The exercise = Arrange the records below as a Markdown table with two columns, No. and Line. Number the rows in order and leave out any blank lines.

Record list =
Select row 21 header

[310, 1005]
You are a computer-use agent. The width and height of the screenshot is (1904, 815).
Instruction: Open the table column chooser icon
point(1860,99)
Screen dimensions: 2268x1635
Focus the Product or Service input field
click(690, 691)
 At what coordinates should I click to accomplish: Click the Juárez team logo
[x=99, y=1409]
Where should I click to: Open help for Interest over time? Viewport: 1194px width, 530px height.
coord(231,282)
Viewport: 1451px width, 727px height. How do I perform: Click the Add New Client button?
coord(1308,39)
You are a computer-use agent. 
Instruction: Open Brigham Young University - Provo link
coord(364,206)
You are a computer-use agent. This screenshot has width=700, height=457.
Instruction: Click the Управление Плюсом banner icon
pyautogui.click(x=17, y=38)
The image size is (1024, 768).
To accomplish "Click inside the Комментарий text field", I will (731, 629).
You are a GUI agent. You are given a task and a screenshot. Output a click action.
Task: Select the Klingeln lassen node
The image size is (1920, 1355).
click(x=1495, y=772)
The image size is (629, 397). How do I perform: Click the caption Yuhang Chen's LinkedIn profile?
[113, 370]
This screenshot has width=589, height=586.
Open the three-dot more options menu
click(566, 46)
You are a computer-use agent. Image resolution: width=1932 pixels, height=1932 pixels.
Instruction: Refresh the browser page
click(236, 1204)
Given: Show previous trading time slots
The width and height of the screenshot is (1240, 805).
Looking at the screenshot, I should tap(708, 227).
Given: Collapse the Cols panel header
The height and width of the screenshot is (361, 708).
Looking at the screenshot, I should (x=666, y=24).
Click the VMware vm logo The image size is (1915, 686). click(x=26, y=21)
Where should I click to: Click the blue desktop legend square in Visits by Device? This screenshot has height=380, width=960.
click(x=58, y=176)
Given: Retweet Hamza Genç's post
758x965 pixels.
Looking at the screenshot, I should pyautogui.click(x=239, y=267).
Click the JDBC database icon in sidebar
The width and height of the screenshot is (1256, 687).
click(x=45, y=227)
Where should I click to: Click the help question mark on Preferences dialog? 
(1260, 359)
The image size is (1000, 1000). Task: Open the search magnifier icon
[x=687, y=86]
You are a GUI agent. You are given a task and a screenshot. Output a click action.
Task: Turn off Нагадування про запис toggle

Answer for this exercise =
| No. | Line |
|---|---|
| 1 | Select row 21 header |
| 2 | [310, 1005] |
| 3 | You are a computer-use agent. The width and height of the screenshot is (1904, 815). |
| 4 | Instruction: Open the table column chooser icon |
| 5 | point(1860,99) |
| 6 | Screen dimensions: 2268x1635 |
| 7 | Focus the Product or Service input field |
| 8 | click(690, 691) |
| 9 |  At what coordinates should I click to accomplish: Click the Juárez team logo |
| 10 | [x=99, y=1409] |
| 11 | Where should I click to: Open help for Interest over time? Viewport: 1194px width, 530px height. |
| 12 | coord(231,282) |
| 13 | Viewport: 1451px width, 727px height. How do I perform: Click the Add New Client button? |
| 14 | coord(1308,39) |
| 15 | You are a computer-use agent.  |
| 16 | Instruction: Open Brigham Young University - Provo link |
| 17 | coord(364,206) |
| 18 | You are a computer-use agent. This screenshot has width=700, height=457. |
| 19 | Instruction: Click the Управление Плюсом banner icon |
| 20 | pyautogui.click(x=17, y=38) |
| 21 | The image size is (1024, 768). |
| 22 | To accomplish "Click inside the Комментарий text field", I will (731, 629). |
| 23 | You are a GUI agent. You are given a task and a screenshot. Output a click action. |
| 24 | Task: Select the Klingeln lassen node |
| 25 | The image size is (1920, 1355). |
| 26 | click(x=1495, y=772) |
| 27 | The image size is (629, 397). How do I perform: Click the caption Yuhang Chen's LinkedIn profile? |
| 28 | [113, 370] |
| 29 | This screenshot has width=589, height=586. |
| 30 | Open the three-dot more options menu |
| 31 | click(566, 46) |
| 32 | You are a computer-use agent. Image resolution: width=1932 pixels, height=1932 pixels. |
| 33 | Instruction: Refresh the browser page |
| 34 | click(236, 1204) |
| 35 | Given: Show previous trading time slots |
| 36 | The width and height of the screenshot is (1240, 805). |
| 37 | Looking at the screenshot, I should tap(708, 227). |
| 38 | Given: Collapse the Cols panel header |
| 39 | The height and width of the screenshot is (361, 708). |
| 40 | Looking at the screenshot, I should (x=666, y=24). |
| 41 | Click the VMware vm logo The image size is (1915, 686). click(x=26, y=21) |
| 42 | Where should I click to: Click the blue desktop legend square in Visits by Device? This screenshot has height=380, width=960. |
| 43 | click(x=58, y=176) |
| 44 | Given: Retweet Hamza Genç's post |
| 45 | 758x965 pixels. |
| 46 | Looking at the screenshot, I should pyautogui.click(x=239, y=267). |
| 47 | Click the JDBC database icon in sidebar |
| 48 | The width and height of the screenshot is (1256, 687). |
| 49 | click(x=45, y=227) |
| 50 | Where should I click to: Click the help question mark on Preferences dialog?  |
| 51 | (1260, 359) |
| 52 | The image size is (1000, 1000). Task: Open the search magnifier icon |
| 53 | [x=687, y=86] |
| 54 | You are a GUI agent. You are given a task and a screenshot. Output a click action. |
| 55 | Task: Turn off Нагадування про запис toggle |